[Records from a data collection]
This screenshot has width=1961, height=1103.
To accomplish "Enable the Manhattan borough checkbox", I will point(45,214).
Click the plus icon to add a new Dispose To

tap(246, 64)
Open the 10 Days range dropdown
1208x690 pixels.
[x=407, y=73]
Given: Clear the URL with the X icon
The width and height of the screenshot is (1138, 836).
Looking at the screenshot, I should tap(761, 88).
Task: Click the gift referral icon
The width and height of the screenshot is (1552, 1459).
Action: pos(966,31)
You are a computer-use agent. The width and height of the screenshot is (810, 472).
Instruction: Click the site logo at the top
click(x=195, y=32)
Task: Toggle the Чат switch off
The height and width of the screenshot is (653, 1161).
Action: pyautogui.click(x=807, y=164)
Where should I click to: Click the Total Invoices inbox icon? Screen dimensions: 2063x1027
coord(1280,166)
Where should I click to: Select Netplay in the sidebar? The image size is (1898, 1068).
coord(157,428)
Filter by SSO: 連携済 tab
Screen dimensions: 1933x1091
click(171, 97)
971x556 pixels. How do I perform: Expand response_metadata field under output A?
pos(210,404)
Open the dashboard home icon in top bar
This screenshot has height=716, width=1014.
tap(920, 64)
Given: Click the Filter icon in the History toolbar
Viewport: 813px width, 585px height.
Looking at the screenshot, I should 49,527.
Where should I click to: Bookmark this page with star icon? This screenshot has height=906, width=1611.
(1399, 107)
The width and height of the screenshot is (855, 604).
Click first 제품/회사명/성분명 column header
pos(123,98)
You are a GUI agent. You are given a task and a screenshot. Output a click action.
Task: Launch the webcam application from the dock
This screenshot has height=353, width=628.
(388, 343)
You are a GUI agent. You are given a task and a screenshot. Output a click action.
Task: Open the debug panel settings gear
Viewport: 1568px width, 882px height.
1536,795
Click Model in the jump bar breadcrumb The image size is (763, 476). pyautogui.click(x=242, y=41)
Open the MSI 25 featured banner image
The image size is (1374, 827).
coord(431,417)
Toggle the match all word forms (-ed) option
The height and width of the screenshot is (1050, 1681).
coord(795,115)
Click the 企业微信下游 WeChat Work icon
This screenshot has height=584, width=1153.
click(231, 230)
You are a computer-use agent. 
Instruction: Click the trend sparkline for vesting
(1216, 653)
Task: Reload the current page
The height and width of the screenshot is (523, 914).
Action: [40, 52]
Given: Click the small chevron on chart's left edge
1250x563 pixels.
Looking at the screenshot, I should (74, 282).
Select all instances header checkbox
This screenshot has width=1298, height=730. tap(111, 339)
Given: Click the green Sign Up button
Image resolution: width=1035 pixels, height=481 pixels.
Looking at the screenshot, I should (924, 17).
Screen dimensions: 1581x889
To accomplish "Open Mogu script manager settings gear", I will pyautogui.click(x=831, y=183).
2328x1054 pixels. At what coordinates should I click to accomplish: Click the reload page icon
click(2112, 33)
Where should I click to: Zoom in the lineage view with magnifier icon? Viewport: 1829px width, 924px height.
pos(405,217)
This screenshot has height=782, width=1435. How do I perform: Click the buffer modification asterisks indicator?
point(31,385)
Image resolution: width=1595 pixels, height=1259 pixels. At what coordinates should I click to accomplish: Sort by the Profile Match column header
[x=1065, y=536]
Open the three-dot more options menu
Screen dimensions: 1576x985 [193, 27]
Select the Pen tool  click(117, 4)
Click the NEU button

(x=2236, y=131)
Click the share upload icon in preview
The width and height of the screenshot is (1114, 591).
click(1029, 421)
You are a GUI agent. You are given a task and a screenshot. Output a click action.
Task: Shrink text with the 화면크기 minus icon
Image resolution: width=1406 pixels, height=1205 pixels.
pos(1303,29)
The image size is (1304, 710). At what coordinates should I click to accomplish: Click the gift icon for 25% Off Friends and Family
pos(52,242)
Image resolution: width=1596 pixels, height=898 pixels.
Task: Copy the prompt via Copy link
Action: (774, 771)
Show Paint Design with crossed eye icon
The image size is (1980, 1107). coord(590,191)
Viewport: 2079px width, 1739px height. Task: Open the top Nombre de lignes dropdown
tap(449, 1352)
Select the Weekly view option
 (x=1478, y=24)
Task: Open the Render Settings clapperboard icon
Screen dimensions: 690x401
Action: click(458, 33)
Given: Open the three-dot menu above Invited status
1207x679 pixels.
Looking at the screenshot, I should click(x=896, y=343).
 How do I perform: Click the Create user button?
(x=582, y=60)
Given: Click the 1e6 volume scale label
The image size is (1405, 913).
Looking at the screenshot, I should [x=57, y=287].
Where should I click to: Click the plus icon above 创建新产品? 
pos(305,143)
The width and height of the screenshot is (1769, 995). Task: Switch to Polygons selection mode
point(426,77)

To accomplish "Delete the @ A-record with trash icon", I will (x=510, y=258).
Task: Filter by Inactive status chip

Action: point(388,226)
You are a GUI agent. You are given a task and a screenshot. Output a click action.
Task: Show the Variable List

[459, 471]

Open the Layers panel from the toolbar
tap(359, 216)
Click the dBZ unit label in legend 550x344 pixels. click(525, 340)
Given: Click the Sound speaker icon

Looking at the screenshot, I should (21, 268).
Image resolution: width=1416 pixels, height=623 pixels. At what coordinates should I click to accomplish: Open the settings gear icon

WHAT TO DO: Copy here each line of the preceding records with "computer" in it.

ANSWER TO THIS TASK:
You are a computer-use agent. The width and height of the screenshot is (810, 472).
You are a computer-use agent. 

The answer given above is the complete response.